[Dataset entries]

= = = = =

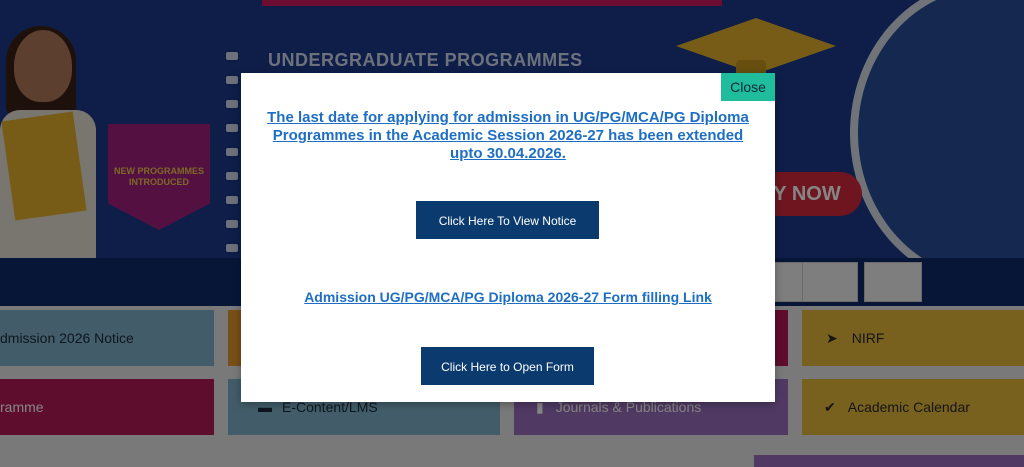 The height and width of the screenshot is (467, 1024). What do you see at coordinates (508, 220) in the screenshot?
I see `view-notice-button: Click Here To View Notice` at bounding box center [508, 220].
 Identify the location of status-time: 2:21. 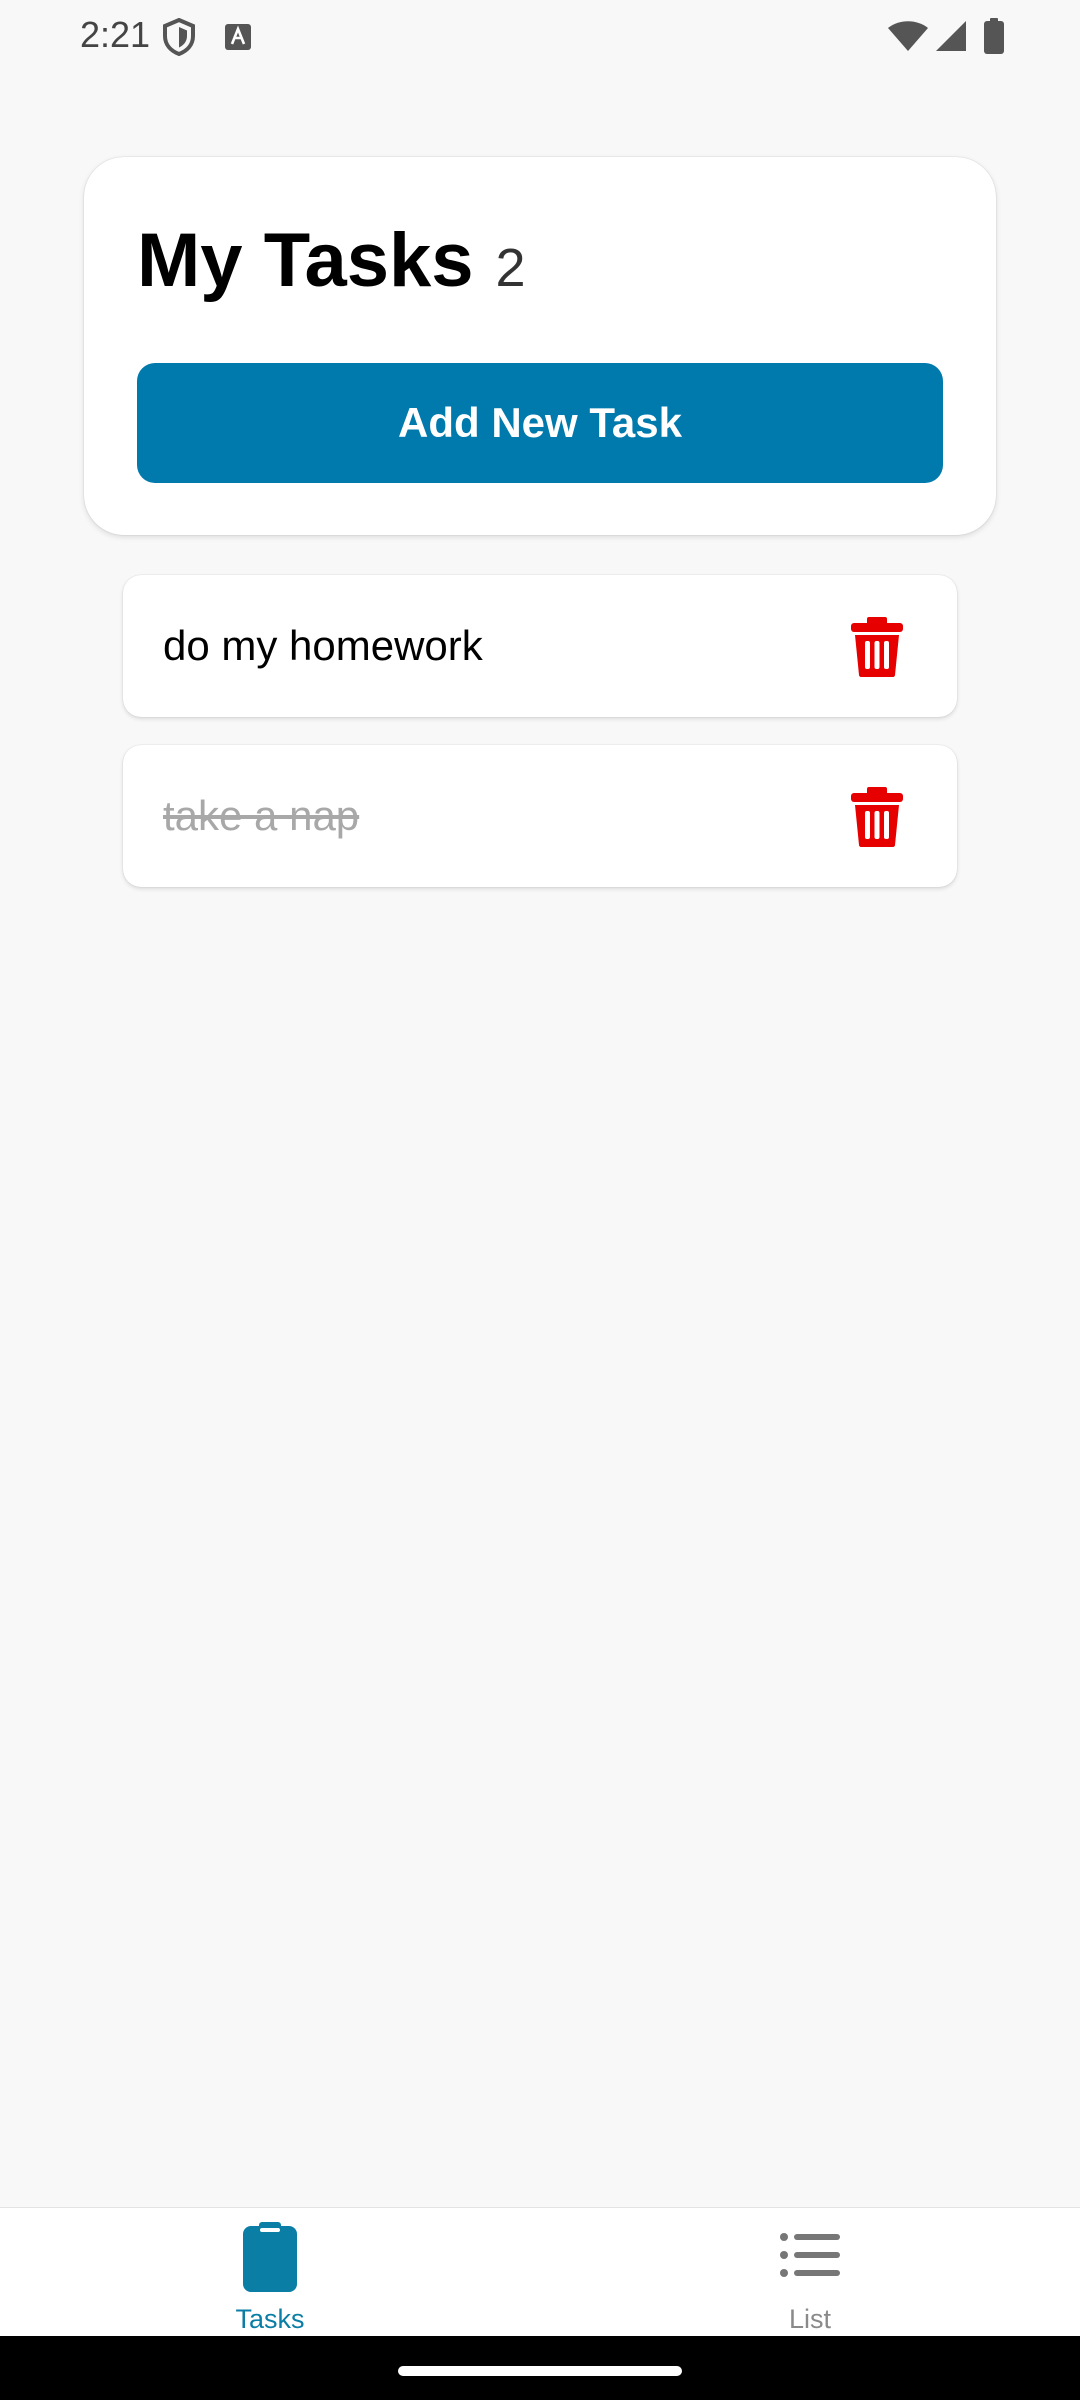
(116, 34).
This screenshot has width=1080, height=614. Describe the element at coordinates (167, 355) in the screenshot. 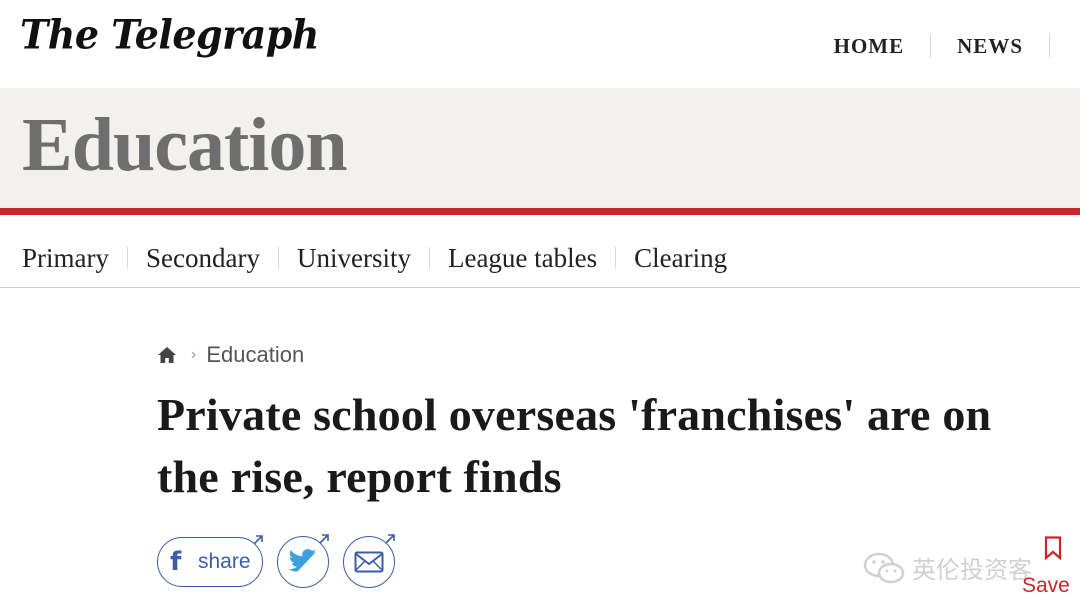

= = = = =

## Job
Print every record above word for word, omitting the pictures.

## Problem solution
 The height and width of the screenshot is (467, 1024). What do you see at coordinates (508, 220) in the screenshot?
I see `view-notice-button: Click Here To View Notice` at bounding box center [508, 220].
 Identify the location of status-time: 2:21. 
(116, 34).
This screenshot has width=1080, height=614. Describe the element at coordinates (167, 355) in the screenshot. 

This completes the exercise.